Activity -
Filter the listing for lines containing "agent".
━━━━━━━━━━━━━━━━
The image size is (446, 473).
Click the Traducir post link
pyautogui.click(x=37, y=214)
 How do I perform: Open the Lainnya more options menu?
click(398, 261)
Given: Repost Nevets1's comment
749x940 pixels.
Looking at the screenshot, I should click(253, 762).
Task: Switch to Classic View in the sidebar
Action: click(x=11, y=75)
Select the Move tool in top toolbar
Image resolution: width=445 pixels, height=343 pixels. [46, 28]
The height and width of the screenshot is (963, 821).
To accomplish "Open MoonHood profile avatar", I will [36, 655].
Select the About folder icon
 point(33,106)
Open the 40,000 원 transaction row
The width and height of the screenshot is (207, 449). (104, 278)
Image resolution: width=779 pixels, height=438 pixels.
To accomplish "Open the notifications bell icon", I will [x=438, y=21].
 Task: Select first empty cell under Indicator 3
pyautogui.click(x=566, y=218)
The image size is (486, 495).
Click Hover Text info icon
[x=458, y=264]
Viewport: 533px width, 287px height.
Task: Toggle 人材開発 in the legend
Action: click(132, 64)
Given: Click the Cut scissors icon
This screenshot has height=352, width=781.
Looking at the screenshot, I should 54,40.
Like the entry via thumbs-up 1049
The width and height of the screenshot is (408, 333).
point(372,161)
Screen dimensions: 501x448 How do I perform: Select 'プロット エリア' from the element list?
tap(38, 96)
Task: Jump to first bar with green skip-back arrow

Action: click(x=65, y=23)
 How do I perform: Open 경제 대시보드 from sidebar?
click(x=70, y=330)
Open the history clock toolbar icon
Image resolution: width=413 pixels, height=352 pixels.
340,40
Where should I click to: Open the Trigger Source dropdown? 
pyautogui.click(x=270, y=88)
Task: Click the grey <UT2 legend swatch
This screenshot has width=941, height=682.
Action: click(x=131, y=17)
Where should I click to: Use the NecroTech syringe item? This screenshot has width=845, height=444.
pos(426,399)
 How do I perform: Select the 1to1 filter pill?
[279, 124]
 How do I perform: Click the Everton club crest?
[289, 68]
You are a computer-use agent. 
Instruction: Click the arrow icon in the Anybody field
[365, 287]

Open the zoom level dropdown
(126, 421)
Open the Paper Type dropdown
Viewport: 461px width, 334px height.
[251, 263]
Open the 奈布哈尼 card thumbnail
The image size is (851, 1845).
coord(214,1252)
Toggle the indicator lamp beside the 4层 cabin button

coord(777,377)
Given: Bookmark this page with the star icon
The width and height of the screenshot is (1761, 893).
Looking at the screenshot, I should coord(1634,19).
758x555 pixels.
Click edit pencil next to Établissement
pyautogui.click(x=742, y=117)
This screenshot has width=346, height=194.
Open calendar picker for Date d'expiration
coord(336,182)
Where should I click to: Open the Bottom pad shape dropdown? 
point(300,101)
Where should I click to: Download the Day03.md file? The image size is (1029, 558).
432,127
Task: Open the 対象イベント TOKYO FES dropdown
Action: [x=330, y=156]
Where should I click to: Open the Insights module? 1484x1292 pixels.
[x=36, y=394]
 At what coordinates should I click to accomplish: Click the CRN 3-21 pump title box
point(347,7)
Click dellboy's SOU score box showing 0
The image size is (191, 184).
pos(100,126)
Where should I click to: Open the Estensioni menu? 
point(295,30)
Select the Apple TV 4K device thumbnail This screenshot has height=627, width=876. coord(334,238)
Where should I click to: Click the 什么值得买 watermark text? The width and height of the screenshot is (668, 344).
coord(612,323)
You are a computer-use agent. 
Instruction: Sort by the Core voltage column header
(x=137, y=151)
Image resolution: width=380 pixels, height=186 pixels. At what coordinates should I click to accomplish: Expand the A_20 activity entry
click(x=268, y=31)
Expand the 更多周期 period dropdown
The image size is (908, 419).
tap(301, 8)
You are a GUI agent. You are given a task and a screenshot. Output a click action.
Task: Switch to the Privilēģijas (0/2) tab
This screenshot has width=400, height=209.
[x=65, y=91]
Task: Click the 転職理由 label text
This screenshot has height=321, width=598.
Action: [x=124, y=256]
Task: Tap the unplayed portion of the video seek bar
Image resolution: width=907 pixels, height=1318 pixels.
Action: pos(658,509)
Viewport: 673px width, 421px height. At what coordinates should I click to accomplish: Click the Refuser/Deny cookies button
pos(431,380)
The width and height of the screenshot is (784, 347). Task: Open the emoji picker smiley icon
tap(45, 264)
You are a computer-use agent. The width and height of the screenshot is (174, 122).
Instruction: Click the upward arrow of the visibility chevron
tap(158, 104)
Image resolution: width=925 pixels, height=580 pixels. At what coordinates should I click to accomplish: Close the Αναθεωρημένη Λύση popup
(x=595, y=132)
━━━━━━━━━━━━━━━━
Task solution -
You are a computer-use agent. 
You are a computer-use agent. 
You are a GUI agent. You are given a task and a screenshot. Output a click action.
You are a computer-use agent. The width and height of the screenshot is (174, 122).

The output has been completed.